Mr Arrow said that the Pathways’ questions do not allow a meaningful assessment of how much pain a child is in and there is a need to review the support for 111 handlers, who are not clinically trained, when dealing with unusual cases.
The coroner asked that NHS England review the need for a failsafe mechanism to ensure that when there are repeated calls over a child’s an assessment is made about if there should be a face-to-face meeting with a doctor.

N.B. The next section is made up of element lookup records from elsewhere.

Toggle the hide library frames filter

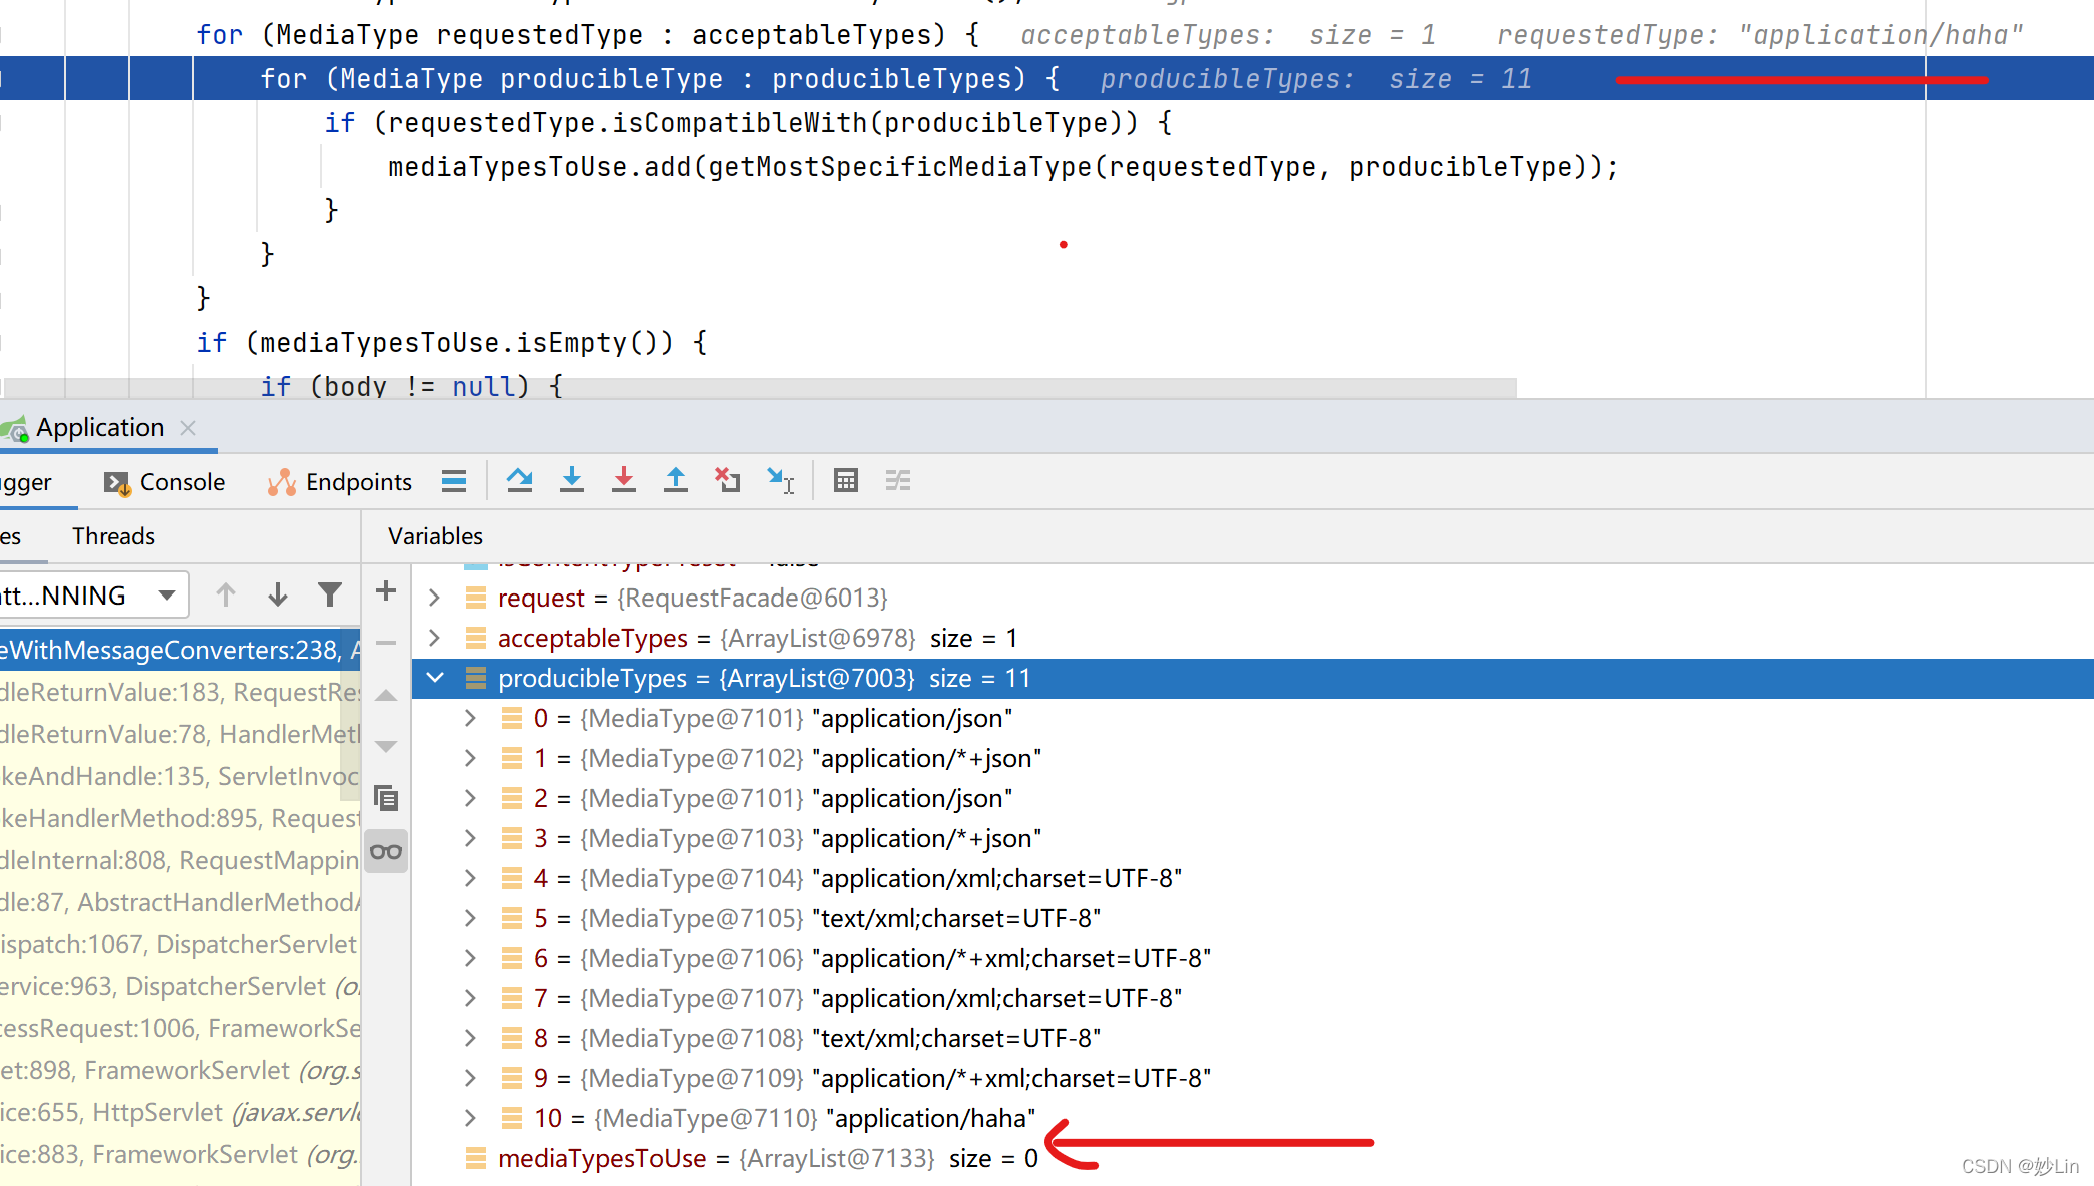point(330,594)
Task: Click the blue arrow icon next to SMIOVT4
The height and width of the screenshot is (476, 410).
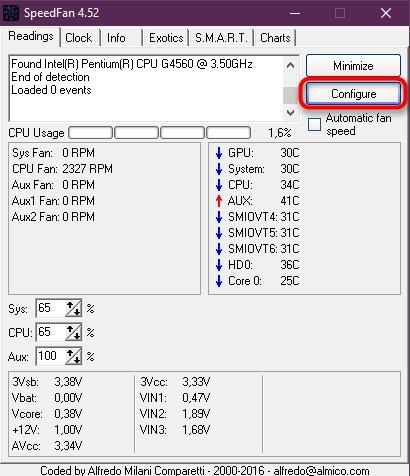Action: (x=219, y=217)
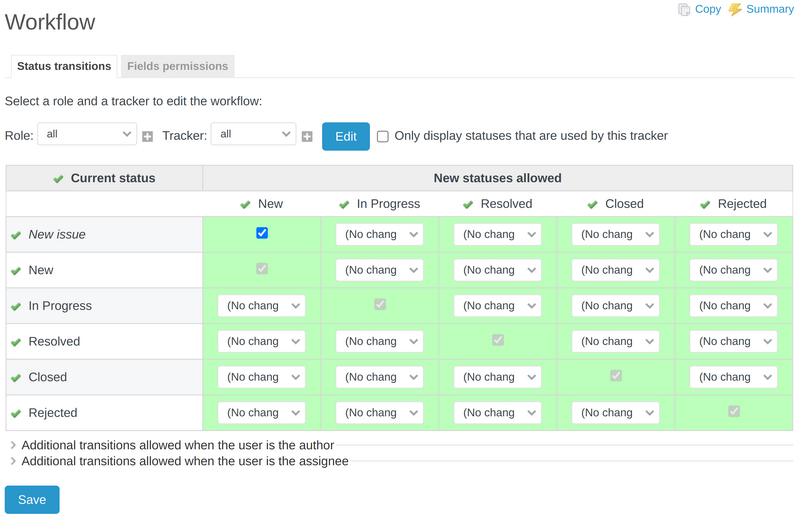
Task: Click the Save button
Action: click(32, 499)
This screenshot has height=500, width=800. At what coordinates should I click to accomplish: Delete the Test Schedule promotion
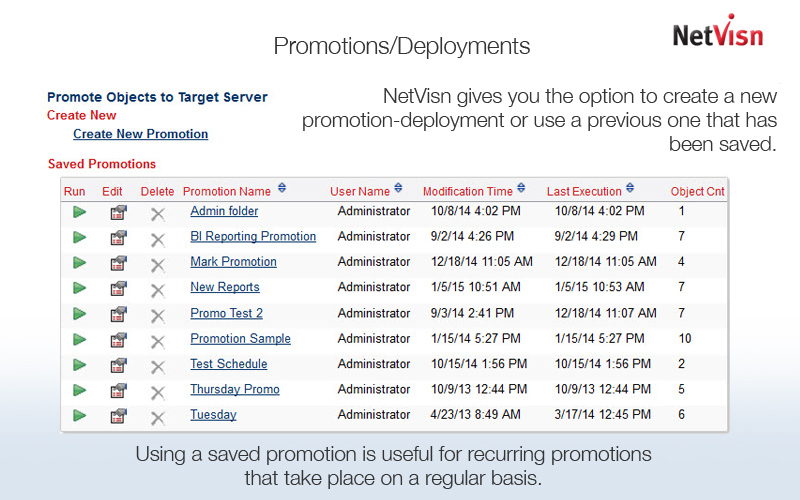(x=157, y=366)
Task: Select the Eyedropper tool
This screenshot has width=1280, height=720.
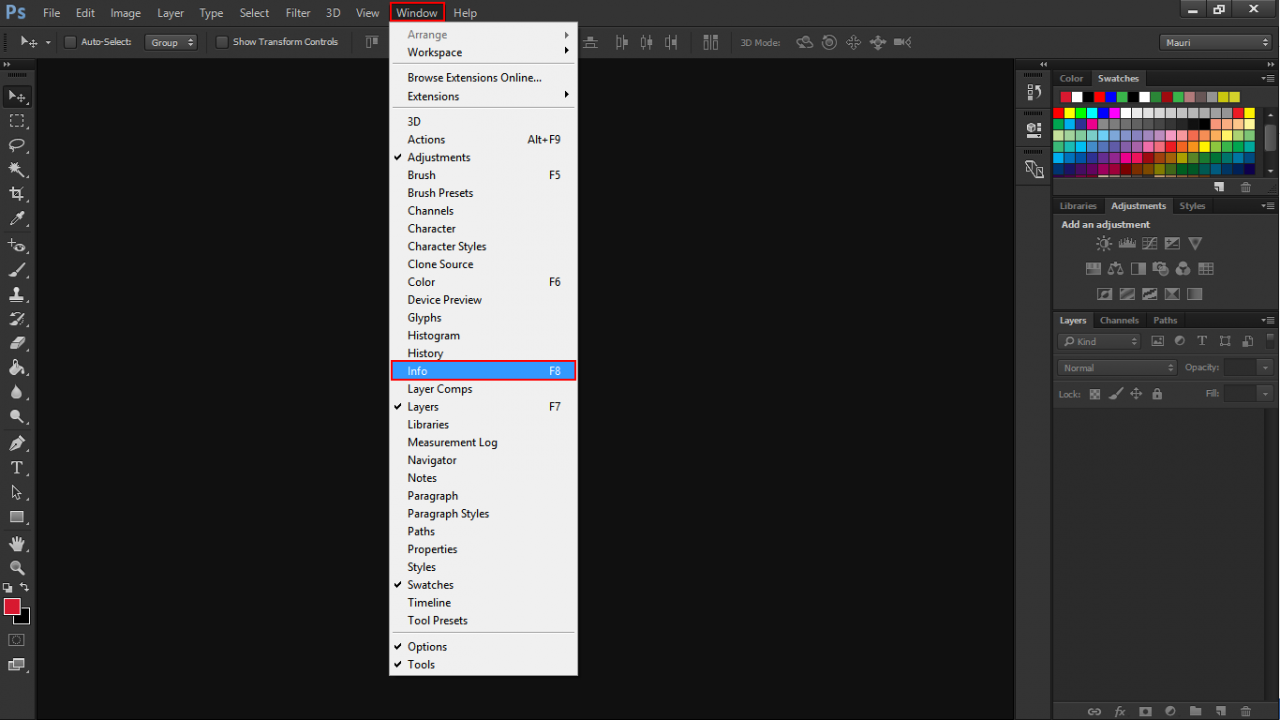Action: [17, 219]
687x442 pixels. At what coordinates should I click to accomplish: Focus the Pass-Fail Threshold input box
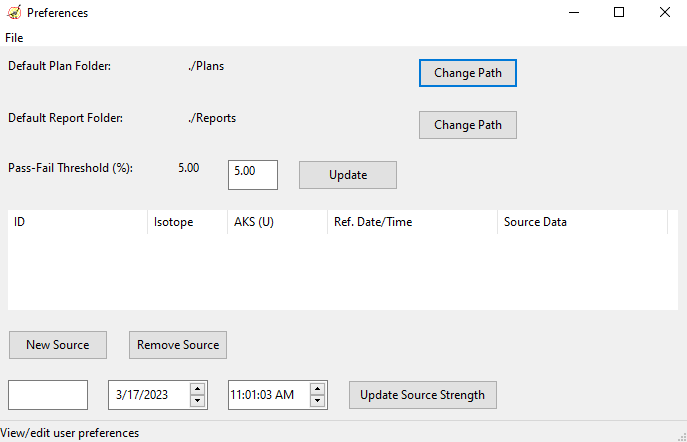click(x=253, y=175)
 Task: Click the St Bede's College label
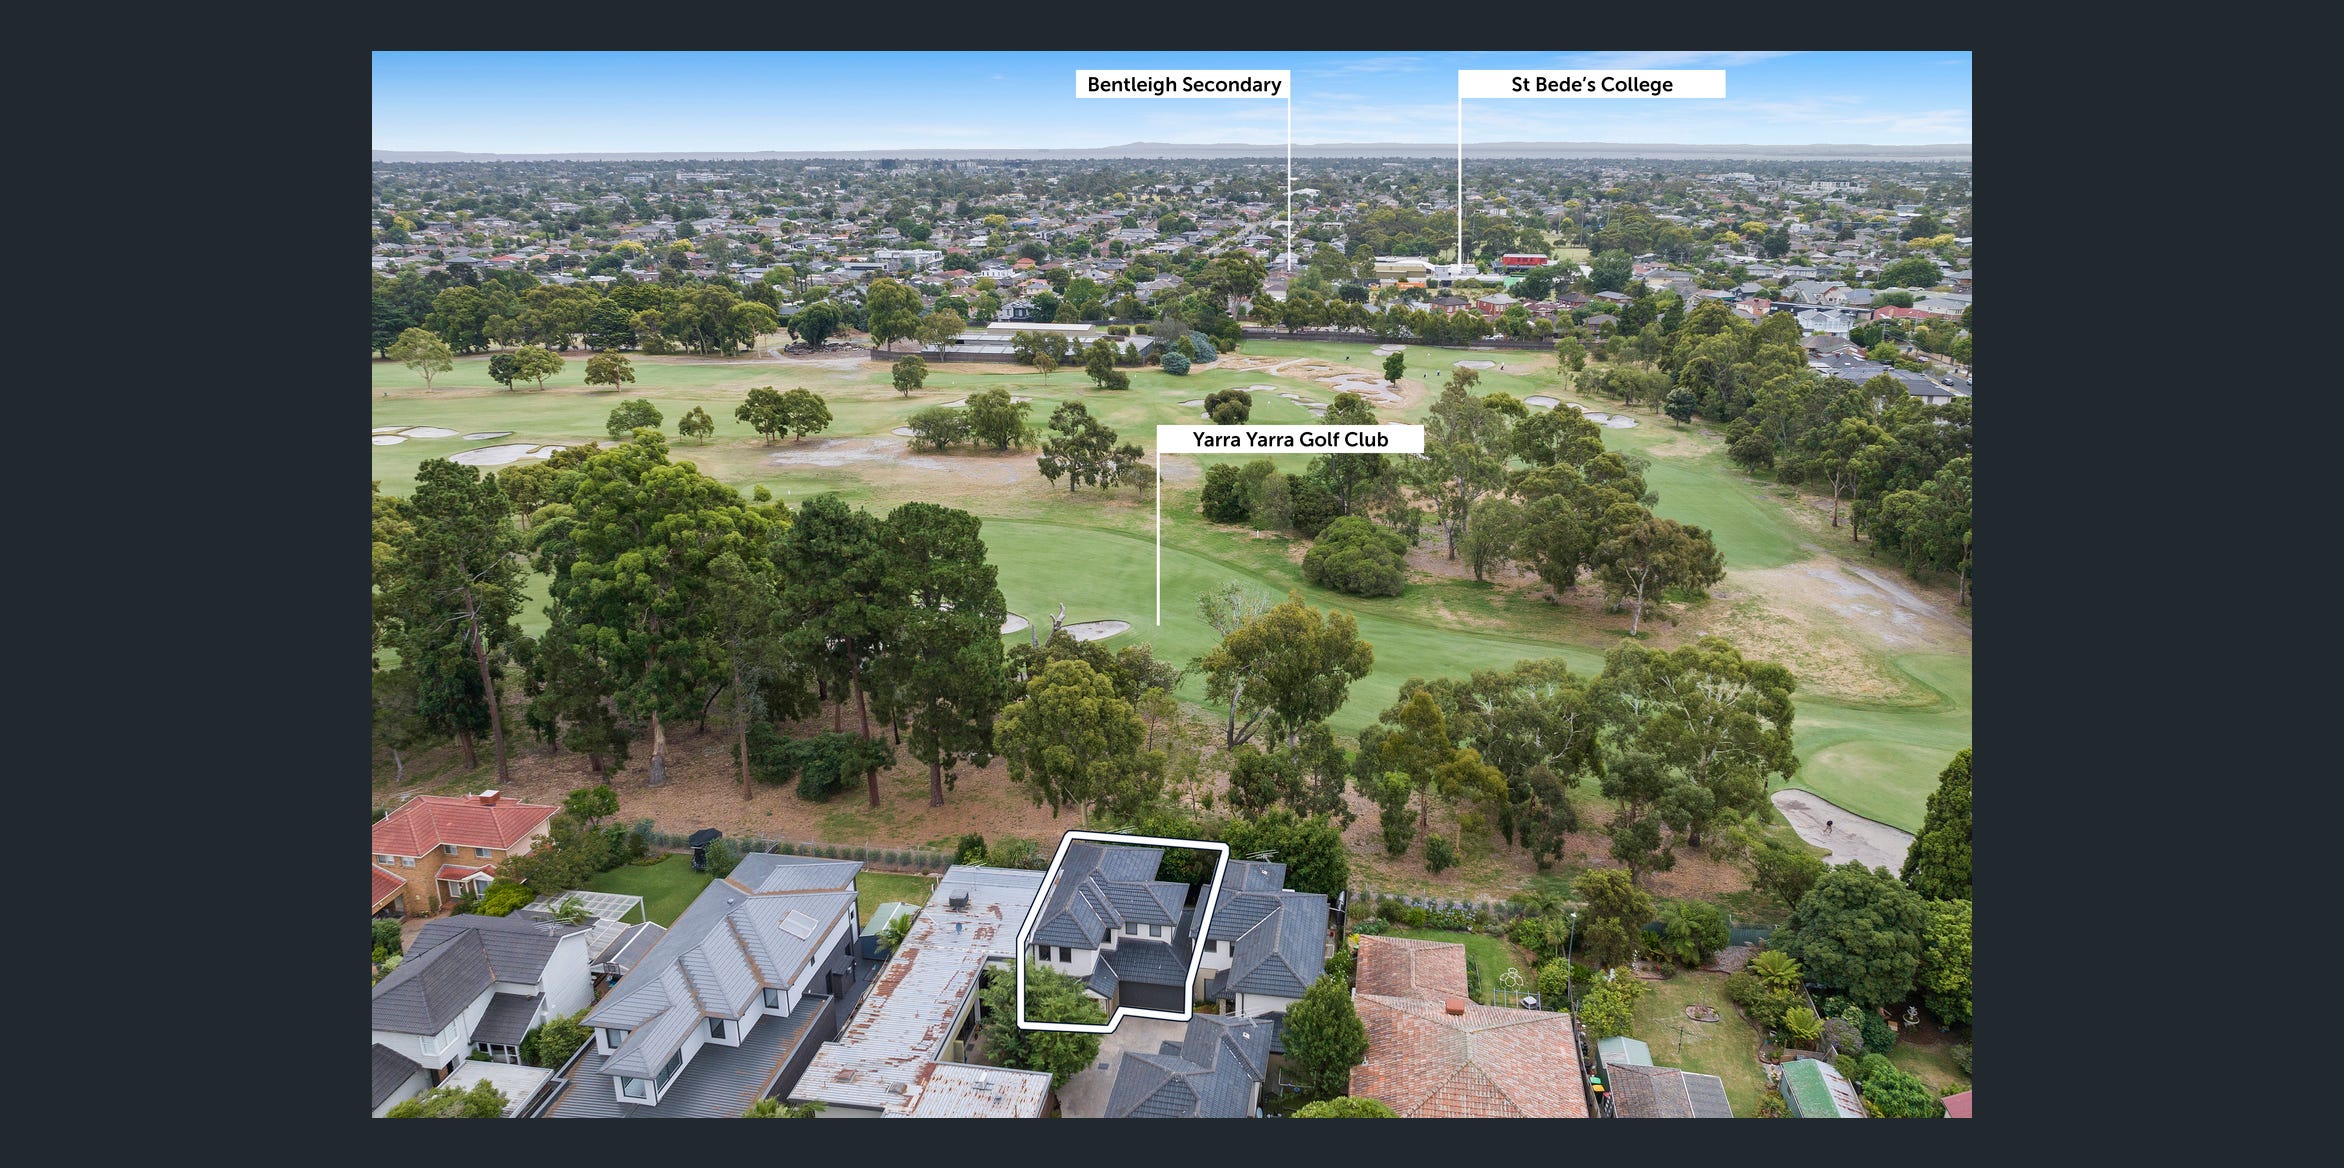click(1591, 85)
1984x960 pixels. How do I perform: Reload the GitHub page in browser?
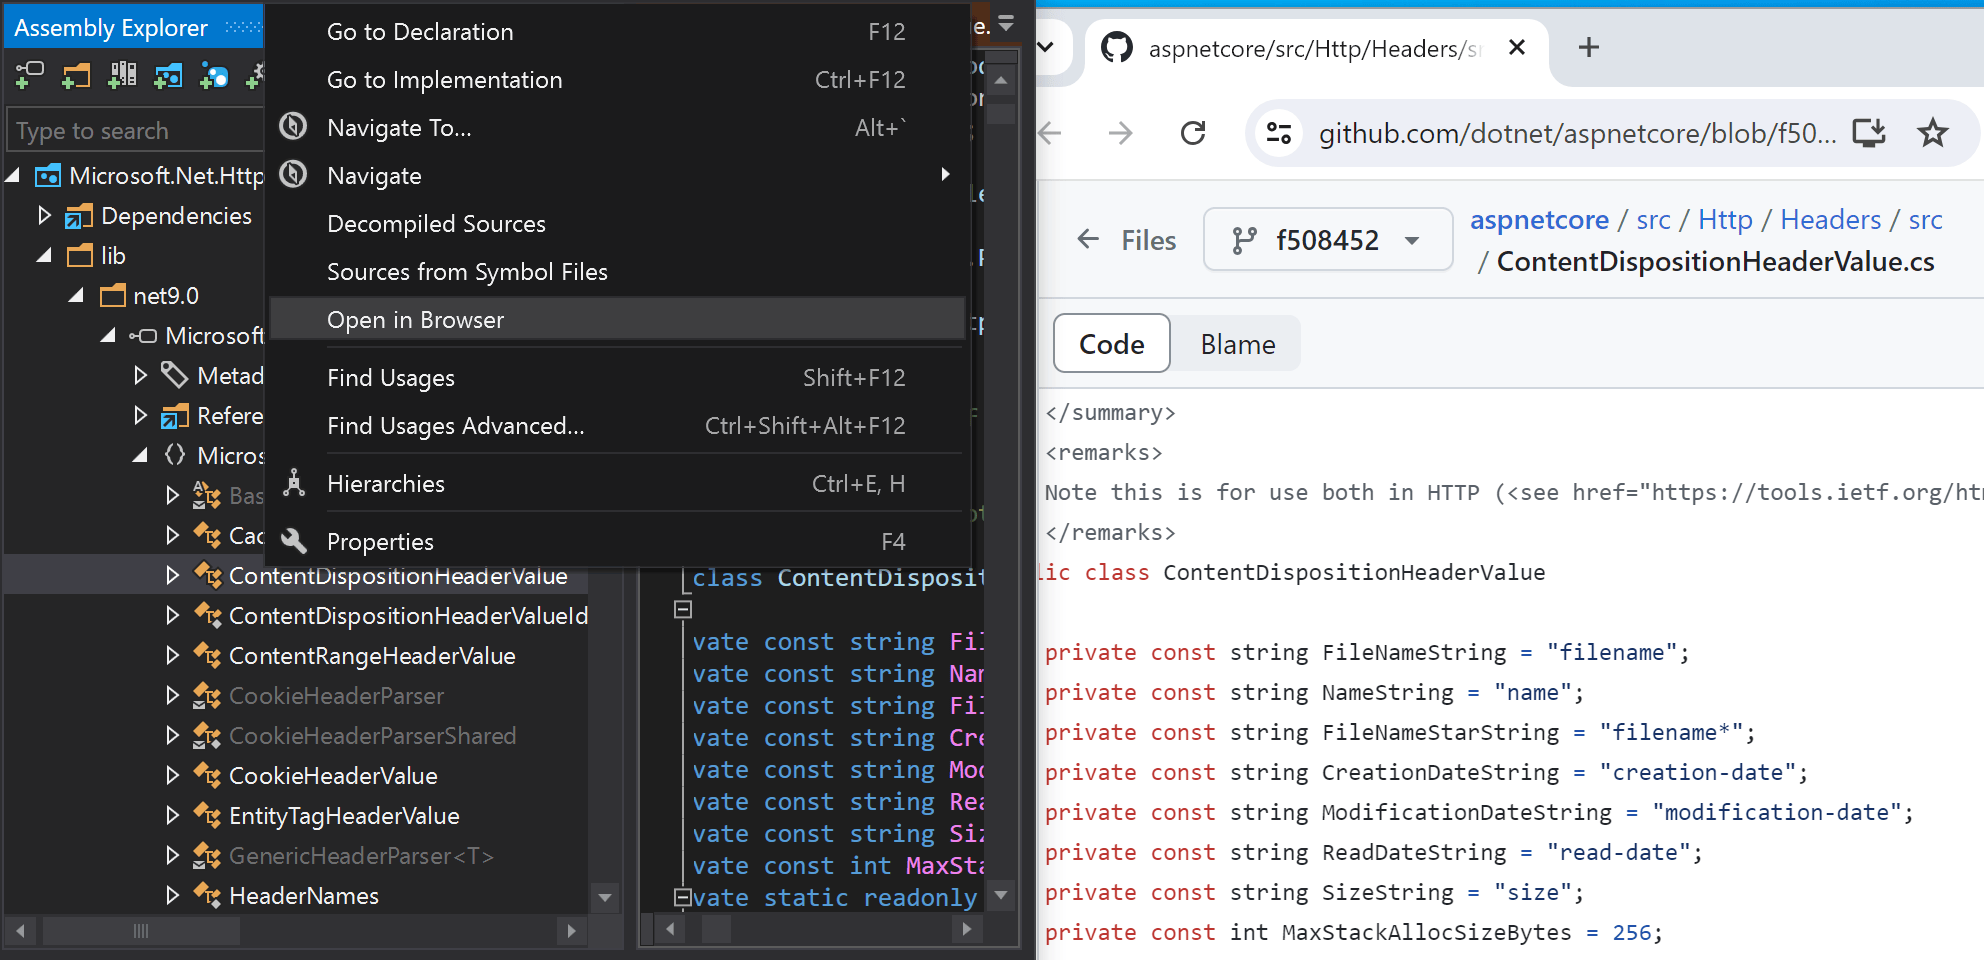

He added: “In my opinion action should be taken to prevent future deaths and I believe you have the power to take such action by reviewing the present systems and protocols in place to assist in particular parents seeking assistance for ill children.”
NHS England and NHS Digital have until mid August to respond to the report.
Sebastian’s mother and father Nataliya and Russell said they were pleased with the coroner’s recommendations.
In a statement they said: “While nothing will bring our wonderful little boy back, this Prevention of Future Deaths Report is everything we have been asking for and we hope it will prevent any other family having to live through the nightmare that we have. For three long years we have been fighting for change, reading NHS reports and documents in pursuit of the truth, and we are extremely grateful to the coroner for agreeing to our request for an inquest and listening to our concerns.
“We would like to thank our legal team of Dawn Treloar and James Robottom as we would not have been able to have done this without them. We remain heartbroken that our little boy’s life has been taken from him, but we hope this report will prevent the tragic death of a precious son and brother.”
An NHS Digital spokesperson said: “Changes have been made to the relevant pathways” since Sebastian’s death, adding a patient with his type of symptoms are now “referred to an emergency department within an hour”.
The spokesman added: “We offer our sincerest condolences to Sebastian’s family following his tragic death. We conduct regular reviews of the system to ensure that it follows the latest clinical evidence and advice from specialist clinicians. Some of the pathways named in this case have already been routinely amended as part of this regular review cycle. We will consider the evidence presented and the findings by the coroner, to ensure that any necessary lessons are learned.”